◆ **GIVEN RECORDS**:
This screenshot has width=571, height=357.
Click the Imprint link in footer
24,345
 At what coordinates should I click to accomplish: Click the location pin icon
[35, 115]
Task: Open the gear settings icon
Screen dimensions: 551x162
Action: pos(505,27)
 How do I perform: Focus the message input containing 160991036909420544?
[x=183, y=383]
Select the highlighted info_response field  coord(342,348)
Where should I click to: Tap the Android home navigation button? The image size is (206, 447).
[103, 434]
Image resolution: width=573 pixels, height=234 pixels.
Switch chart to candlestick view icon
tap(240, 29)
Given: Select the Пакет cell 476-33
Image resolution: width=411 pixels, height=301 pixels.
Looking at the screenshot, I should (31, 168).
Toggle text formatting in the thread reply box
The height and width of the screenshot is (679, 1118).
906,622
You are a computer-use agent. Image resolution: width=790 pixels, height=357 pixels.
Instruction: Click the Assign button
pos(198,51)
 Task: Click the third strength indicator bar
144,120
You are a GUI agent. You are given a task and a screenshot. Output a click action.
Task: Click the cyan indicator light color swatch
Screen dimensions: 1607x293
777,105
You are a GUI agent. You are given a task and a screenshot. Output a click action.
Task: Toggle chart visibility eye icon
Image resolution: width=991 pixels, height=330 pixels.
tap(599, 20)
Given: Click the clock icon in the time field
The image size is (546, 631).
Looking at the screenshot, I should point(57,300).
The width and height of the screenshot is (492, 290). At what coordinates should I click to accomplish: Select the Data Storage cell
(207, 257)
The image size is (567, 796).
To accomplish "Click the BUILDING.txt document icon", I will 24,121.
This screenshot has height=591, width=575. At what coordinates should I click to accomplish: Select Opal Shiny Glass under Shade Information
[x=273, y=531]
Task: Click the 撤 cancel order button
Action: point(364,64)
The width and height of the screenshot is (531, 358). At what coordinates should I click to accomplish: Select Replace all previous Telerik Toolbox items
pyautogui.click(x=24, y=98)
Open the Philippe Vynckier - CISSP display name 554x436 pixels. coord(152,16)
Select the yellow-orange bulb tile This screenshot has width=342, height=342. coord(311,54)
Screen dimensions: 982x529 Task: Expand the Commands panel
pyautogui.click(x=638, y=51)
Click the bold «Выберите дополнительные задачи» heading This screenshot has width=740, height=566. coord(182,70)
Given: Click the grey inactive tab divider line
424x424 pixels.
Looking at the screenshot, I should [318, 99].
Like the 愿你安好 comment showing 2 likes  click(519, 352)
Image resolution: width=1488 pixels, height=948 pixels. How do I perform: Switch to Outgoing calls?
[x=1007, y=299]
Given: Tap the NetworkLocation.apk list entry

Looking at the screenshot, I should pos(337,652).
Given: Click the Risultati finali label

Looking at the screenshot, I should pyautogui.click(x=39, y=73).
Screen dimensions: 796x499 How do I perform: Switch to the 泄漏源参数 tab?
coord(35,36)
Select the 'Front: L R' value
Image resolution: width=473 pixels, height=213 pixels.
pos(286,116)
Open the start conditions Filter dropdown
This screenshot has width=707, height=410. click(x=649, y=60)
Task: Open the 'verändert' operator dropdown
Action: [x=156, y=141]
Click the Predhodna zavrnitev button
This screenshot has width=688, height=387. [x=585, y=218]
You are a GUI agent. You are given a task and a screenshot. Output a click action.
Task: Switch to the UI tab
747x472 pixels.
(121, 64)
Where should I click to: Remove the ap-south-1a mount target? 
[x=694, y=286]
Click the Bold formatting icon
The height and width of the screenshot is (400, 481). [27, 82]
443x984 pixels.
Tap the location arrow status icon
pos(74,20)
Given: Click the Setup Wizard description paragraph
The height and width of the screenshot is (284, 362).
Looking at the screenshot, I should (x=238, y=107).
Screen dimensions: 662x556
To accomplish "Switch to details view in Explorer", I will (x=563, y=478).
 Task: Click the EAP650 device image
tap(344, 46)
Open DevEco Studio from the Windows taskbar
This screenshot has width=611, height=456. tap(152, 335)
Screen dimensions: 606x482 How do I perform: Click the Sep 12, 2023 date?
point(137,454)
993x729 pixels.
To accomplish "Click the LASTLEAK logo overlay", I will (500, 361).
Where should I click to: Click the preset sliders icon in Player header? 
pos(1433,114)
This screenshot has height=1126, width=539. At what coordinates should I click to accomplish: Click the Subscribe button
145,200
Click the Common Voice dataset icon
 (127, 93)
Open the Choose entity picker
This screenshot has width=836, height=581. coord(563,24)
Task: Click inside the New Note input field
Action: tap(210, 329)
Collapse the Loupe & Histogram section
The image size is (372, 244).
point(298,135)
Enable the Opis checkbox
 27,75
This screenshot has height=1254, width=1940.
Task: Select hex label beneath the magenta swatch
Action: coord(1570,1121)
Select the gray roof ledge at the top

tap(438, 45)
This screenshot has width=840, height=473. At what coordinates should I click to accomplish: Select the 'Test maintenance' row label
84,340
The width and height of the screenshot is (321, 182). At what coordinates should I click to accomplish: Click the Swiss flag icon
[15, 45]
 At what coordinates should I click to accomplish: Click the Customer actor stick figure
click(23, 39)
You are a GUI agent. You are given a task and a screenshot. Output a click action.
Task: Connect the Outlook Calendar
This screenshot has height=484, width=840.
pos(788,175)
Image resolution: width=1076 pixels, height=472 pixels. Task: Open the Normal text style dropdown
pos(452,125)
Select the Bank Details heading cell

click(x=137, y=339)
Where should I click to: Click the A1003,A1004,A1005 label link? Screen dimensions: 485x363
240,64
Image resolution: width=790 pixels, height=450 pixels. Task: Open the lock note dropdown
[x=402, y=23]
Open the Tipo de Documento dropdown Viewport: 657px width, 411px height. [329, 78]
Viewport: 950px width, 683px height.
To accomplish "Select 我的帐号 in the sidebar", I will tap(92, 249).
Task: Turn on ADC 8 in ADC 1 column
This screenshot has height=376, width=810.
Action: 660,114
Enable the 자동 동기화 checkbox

◆ **TASK PROMPT**: For this exercise, output all the data exactly as shown above.

◆ **RESULT OF THE EXERCISE**:
This screenshot has width=571, height=357.
Click the Imprint link in footer
24,345
 At what coordinates should I click to accomplish: Click the location pin icon
[35, 115]
Task: Open the gear settings icon
Screen dimensions: 551x162
Action: pos(505,27)
 How do I perform: Focus the message input containing 160991036909420544?
[x=183, y=383]
Select the highlighted info_response field  coord(342,348)
Where should I click to: Tap the Android home navigation button? The image size is (206, 447).
[103, 434]
Image resolution: width=573 pixels, height=234 pixels.
Switch chart to candlestick view icon
tap(240, 29)
Given: Select the Пакет cell 476-33
Image resolution: width=411 pixels, height=301 pixels.
Looking at the screenshot, I should (31, 168).
Toggle text formatting in the thread reply box
The height and width of the screenshot is (679, 1118).
906,622
You are a computer-use agent. Image resolution: width=790 pixels, height=357 pixels.
Instruction: Click the Assign button
pos(198,51)
 Task: Click the third strength indicator bar
144,120
You are a GUI agent. You are given a task and a screenshot. Output a click action.
Task: Click the cyan indicator light color swatch
Screen dimensions: 1607x293
777,105
You are a GUI agent. You are given a task and a screenshot. Output a click action.
Task: Toggle chart visibility eye icon
Image resolution: width=991 pixels, height=330 pixels.
tap(599, 20)
Given: Click the clock icon in the time field
The image size is (546, 631).
Looking at the screenshot, I should point(57,300).
The width and height of the screenshot is (492, 290). At what coordinates should I click to accomplish: Select the Data Storage cell
(207, 257)
The image size is (567, 796).
To accomplish "Click the BUILDING.txt document icon", I will 24,121.
This screenshot has height=591, width=575. At what coordinates should I click to accomplish: Select Opal Shiny Glass under Shade Information
[x=273, y=531]
Task: Click the 撤 cancel order button
Action: point(364,64)
The width and height of the screenshot is (531, 358). At what coordinates should I click to accomplish: Select Replace all previous Telerik Toolbox items
pyautogui.click(x=24, y=98)
Open the Philippe Vynckier - CISSP display name 554x436 pixels. coord(152,16)
Select the yellow-orange bulb tile This screenshot has width=342, height=342. coord(311,54)
Screen dimensions: 982x529 Task: Expand the Commands panel
pyautogui.click(x=638, y=51)
Click the bold «Выберите дополнительные задачи» heading This screenshot has width=740, height=566. coord(182,70)
Given: Click the grey inactive tab divider line
424x424 pixels.
Looking at the screenshot, I should [318, 99].
Like the 愿你安好 comment showing 2 likes  click(519, 352)
Image resolution: width=1488 pixels, height=948 pixels. How do I perform: Switch to Outgoing calls?
[x=1007, y=299]
Given: Tap the NetworkLocation.apk list entry

Looking at the screenshot, I should pos(337,652).
Given: Click the Risultati finali label

Looking at the screenshot, I should pyautogui.click(x=39, y=73).
Screen dimensions: 796x499 How do I perform: Switch to the 泄漏源参数 tab?
coord(35,36)
Select the 'Front: L R' value
Image resolution: width=473 pixels, height=213 pixels.
pos(286,116)
Open the start conditions Filter dropdown
This screenshot has width=707, height=410. click(x=649, y=60)
Task: Open the 'verändert' operator dropdown
Action: [x=156, y=141]
Click the Predhodna zavrnitev button
This screenshot has width=688, height=387. [x=585, y=218]
You are a GUI agent. You are given a task and a screenshot. Output a click action.
Task: Switch to the UI tab
747x472 pixels.
(121, 64)
Where should I click to: Remove the ap-south-1a mount target? 
[x=694, y=286]
Click the Bold formatting icon
The height and width of the screenshot is (400, 481). [27, 82]
443x984 pixels.
Tap the location arrow status icon
pos(74,20)
Given: Click the Setup Wizard description paragraph
The height and width of the screenshot is (284, 362).
Looking at the screenshot, I should (x=238, y=107).
Screen dimensions: 662x556
To accomplish "Switch to details view in Explorer", I will (x=563, y=478).
 Task: Click the EAP650 device image
tap(344, 46)
Open DevEco Studio from the Windows taskbar
This screenshot has width=611, height=456. tap(152, 335)
Screen dimensions: 606x482 How do I perform: Click the Sep 12, 2023 date?
point(137,454)
993x729 pixels.
To accomplish "Click the LASTLEAK logo overlay", I will (500, 361).
Where should I click to: Click the preset sliders icon in Player header? 
pos(1433,114)
This screenshot has height=1126, width=539. At what coordinates should I click to accomplish: Click the Subscribe button
145,200
Click the Common Voice dataset icon
 (127, 93)
Open the Choose entity picker
This screenshot has width=836, height=581. coord(563,24)
Task: Click inside the New Note input field
Action: tap(210, 329)
Collapse the Loupe & Histogram section
The image size is (372, 244).
point(298,135)
Enable the Opis checkbox
 27,75
This screenshot has height=1254, width=1940.
Task: Select hex label beneath the magenta swatch
Action: coord(1570,1121)
Select the gray roof ledge at the top

tap(438, 45)
This screenshot has width=840, height=473. At what coordinates should I click to accomplish: Select the 'Test maintenance' row label
84,340
The width and height of the screenshot is (321, 182). At what coordinates should I click to accomplish: Click the Swiss flag icon
[15, 45]
 At what coordinates should I click to accomplish: Click the Customer actor stick figure
click(23, 39)
You are a GUI agent. You are given a task and a screenshot. Output a click action.
Task: Connect the Outlook Calendar
This screenshot has height=484, width=840.
pos(788,175)
Image resolution: width=1076 pixels, height=472 pixels. Task: Open the Normal text style dropdown
pos(452,125)
Select the Bank Details heading cell

click(x=137, y=339)
Where should I click to: Click the A1003,A1004,A1005 label link? Screen dimensions: 485x363
240,64
Image resolution: width=790 pixels, height=450 pixels. Task: Open the lock note dropdown
[x=402, y=23]
Open the Tipo de Documento dropdown Viewport: 657px width, 411px height. [329, 78]
Viewport: 950px width, 683px height.
To accomplish "Select 我的帐号 in the sidebar", I will tap(92, 249).
Task: Turn on ADC 8 in ADC 1 column
This screenshot has height=376, width=810.
Action: 660,114
Enable the 자동 동기화 checkbox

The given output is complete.